***** EXERCISE MATERIAL *****
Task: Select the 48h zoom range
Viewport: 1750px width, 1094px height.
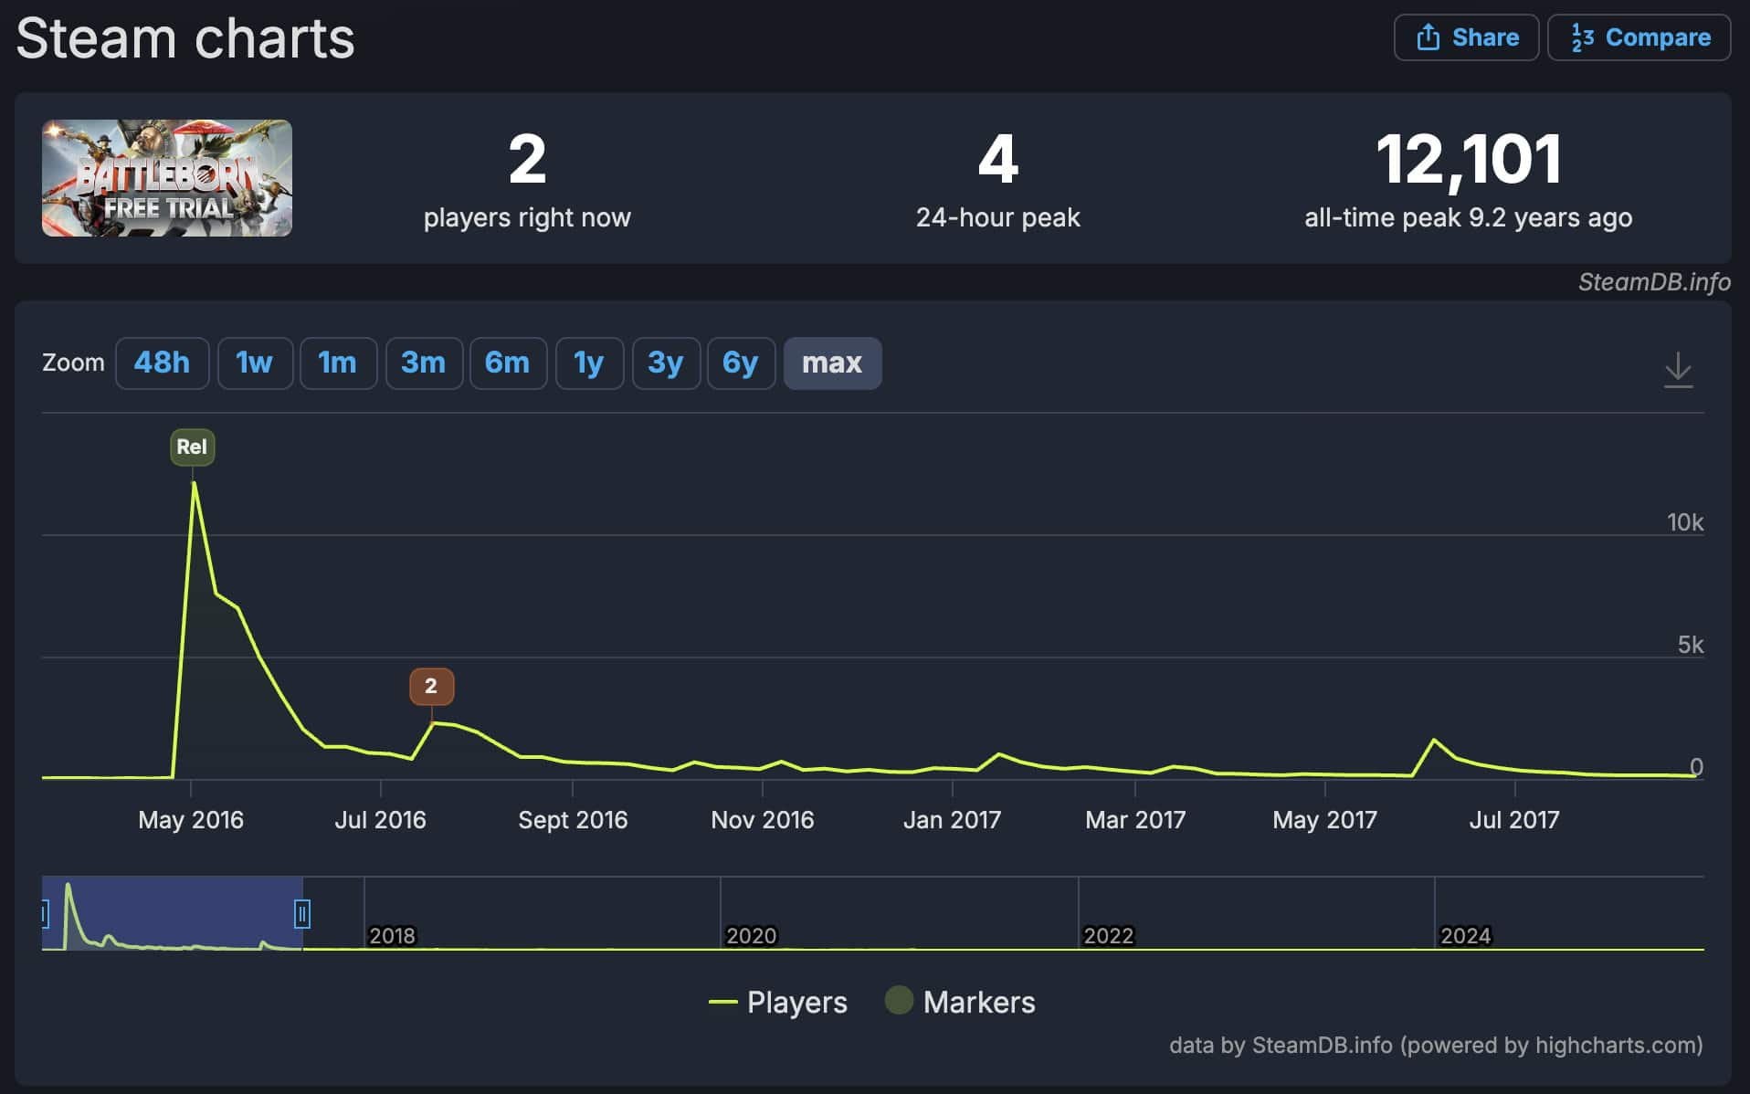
*****
***** EXERCISE MATERIAL *****
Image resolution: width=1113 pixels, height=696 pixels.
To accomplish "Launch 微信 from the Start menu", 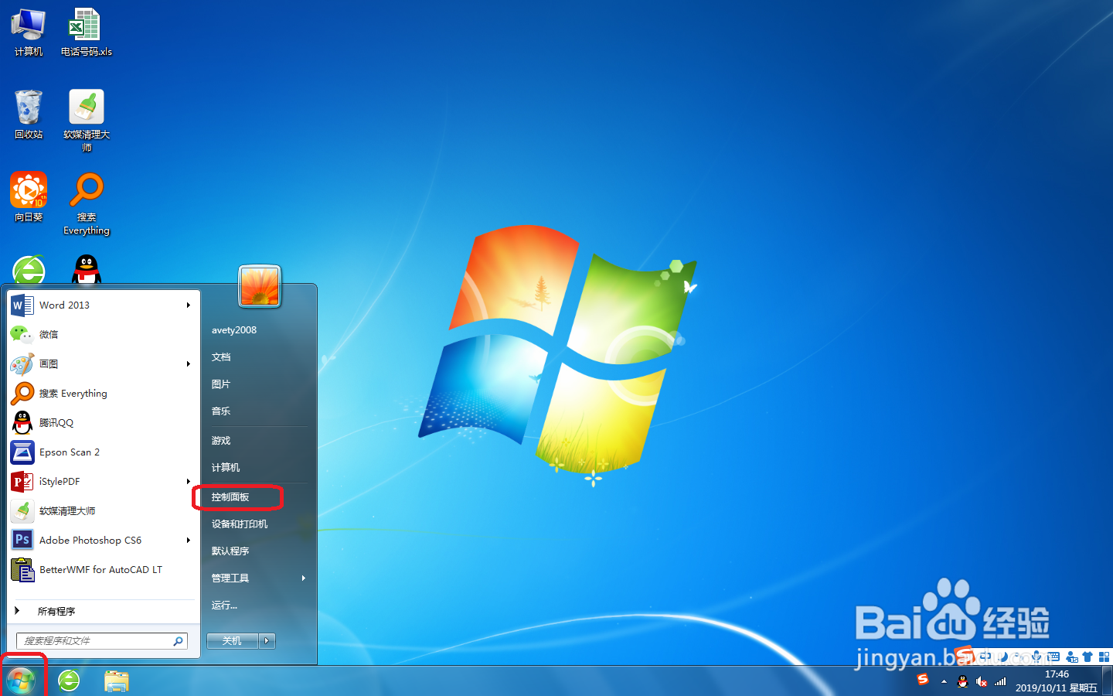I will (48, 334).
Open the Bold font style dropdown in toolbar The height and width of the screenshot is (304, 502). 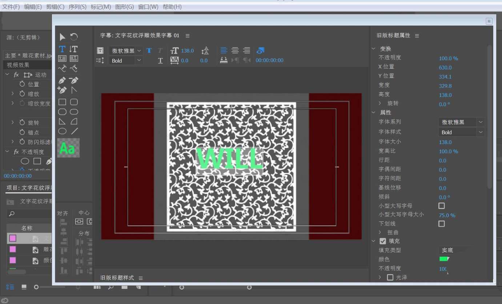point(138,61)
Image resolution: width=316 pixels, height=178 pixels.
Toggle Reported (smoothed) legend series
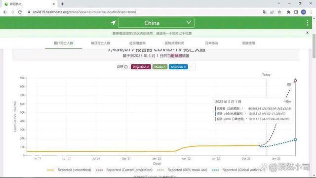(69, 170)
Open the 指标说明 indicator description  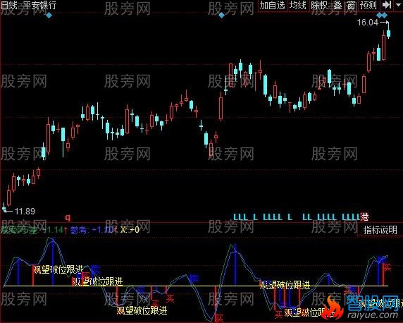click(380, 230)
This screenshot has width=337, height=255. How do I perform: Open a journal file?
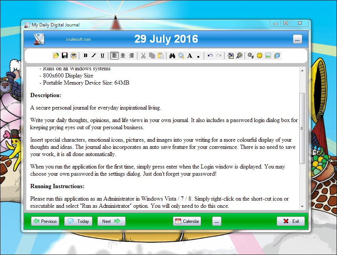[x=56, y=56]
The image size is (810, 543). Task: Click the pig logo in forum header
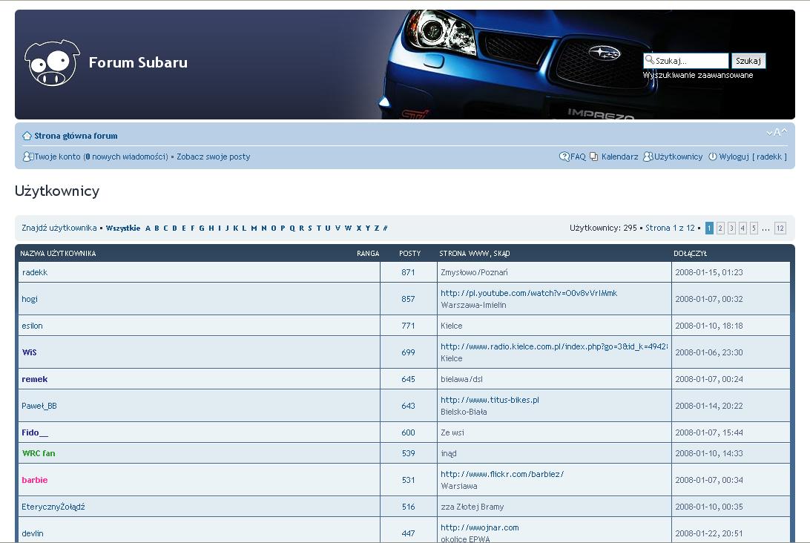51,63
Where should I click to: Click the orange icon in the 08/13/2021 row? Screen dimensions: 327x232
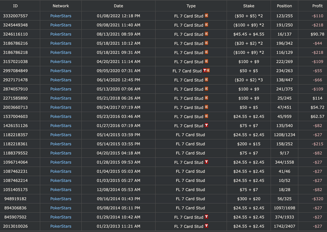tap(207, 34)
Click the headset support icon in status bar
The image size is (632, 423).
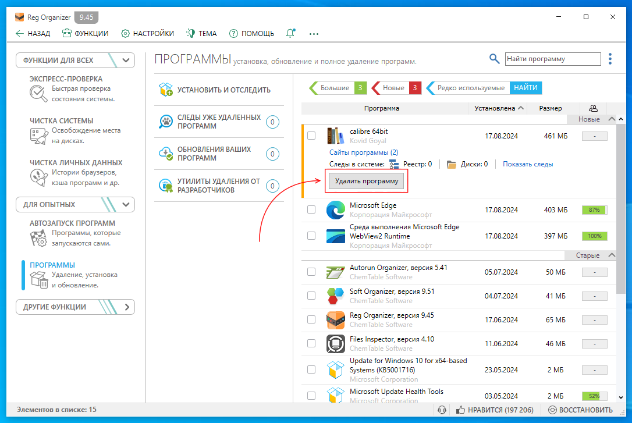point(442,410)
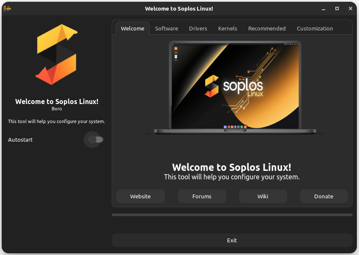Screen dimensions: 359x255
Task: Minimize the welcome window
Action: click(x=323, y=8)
*****
:: WORK REQUIRED ::
Wherever the string "resolution" appears in the records, copy the whole line.

:: EXERCISE RESULT ::
Image resolution: width=1113 pixels, height=696 pixels.
Image resolution: width=316 pixels, height=178 pixels.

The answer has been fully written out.